1. Urteil vom 25. Januar 1977 i.S. X. gegen Instruktionsrichter des
Appellationsgerichts Basel-Stadt Regeste

    Art. 4 BV; unentgeltlicher Rechtsbeistand im Strafverfahren.

    Unhaltbare Auslegung einer kantonalrechtlichen Bestimmung betreffend
die Beiordnung eines Offizialverteidigers (E. 1).

    Unmittelbar aus Art. 4 BV ergibt sich - unbekümmert um die Frage
der tatsächlichen und rechtlichen Schwierigkeiten des Straffalles -
im allgemeinen schon dann ein Anspruch auf unentgeltliche Verteidigung,
wenn der Angeklagte mit einer Strafe zu rechnen hat, für welche wegen
ihrer Höhe die Gewährung des bedingten Vollzuges ausgeschlossen ist (E. 2).

Sachverhalt

    A.- X. ist einer der Hauptangeklagten in einem bedeutenden
Strafprozess, der vor dem Basler Strafgericht durchgeführt wurde. Er
wurde mit Urteil vom 3. Dezember 1975 des betrügerischen Konkurses, der
Urkundenfälschung und des wiederholten Betruges schuldig erklärt und
mit zwei Jahren Gefängnis bestraft (unter Einrechnung der vom 4. März
bis 24. Oktober 1968 erstandenen Sicherheitshaft). X. appellierte neben
andern Angeklagten gegen das Urteil. Er ist finanziell nicht in der Lage,
die Kosten der Verteidigung selbst aufzubringen. Im Verfahren vor dem
Strafgericht hatte er auf die Beiordnung eines Offizialverteidigers
verzichtet. Wie aus den Akten zu schliessen ist, stellte er am
27. Mai 1976 das Begehren, es sei ihm für das Appellationsverfahren
ein Offizialverteidiger zu bestellen. Der Instruktionsrichter des
Appellationsgerichtes wies das Begehren am 6. Dezember 1976 ab.

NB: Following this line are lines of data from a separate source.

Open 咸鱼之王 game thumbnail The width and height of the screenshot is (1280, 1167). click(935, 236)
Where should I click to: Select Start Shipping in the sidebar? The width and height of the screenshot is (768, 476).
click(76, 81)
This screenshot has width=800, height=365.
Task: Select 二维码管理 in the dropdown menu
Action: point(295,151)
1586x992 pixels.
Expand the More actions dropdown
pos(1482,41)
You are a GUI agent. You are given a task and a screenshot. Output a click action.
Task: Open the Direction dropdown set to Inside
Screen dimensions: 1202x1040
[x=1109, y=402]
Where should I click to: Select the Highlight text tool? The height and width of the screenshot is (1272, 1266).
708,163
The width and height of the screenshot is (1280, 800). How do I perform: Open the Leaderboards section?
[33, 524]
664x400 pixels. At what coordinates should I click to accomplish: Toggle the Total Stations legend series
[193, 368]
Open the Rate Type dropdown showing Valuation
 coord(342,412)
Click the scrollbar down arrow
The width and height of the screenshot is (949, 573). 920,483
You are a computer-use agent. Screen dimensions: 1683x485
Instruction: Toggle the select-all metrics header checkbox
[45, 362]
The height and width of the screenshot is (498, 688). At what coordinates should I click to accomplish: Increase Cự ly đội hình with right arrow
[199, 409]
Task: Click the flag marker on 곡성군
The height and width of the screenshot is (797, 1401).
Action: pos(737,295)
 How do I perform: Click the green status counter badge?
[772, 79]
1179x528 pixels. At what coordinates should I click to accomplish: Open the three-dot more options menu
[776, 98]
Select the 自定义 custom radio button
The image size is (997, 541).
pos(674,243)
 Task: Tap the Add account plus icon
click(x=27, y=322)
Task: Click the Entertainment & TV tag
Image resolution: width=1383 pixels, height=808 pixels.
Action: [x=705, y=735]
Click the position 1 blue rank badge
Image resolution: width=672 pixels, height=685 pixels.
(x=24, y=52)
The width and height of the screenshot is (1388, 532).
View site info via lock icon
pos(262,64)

    Gegen diese Verfügung reichte X. am 3. Januar 1977 gestützt auf
Art. 4 BV staatsrechtliche Beschwerde ein. Der Instruktionsrichter
des Appellationsgerichts verzichtete unter Hinweis auf eine ergänzende
Verfügung vom 9. Dezember 1976 auf eine Beschwerdeantwort. Am 9. Dezember
hatte er verfügt, das Gesuch um Beigabe eines Offizialverteidigers
sei gemäss § 10 der Strafprozessordnung des Kantons Basel-Stadt (StPO)
abgewiesen worden, weil eine Strafe von mehr als fünf Jahren Zuchthaus
nie in Frage gekommen sei, weil kein Antrag auf Verwahrung gemäss Art. 42
des schweizerischen Strafgesetzbuches (StGB) gestellt worden sei und
weil schliesslich die Sach- und Rechtslage im Appellationsverfahren
nicht mehr besonders verwickelt sei und der Appellant seine Interessen
zum mindesten gleich gut vertreten könne wie vor erster Instanz, wo er
auf einen Offizialverteidiger ausdrücklich verzichtet habe.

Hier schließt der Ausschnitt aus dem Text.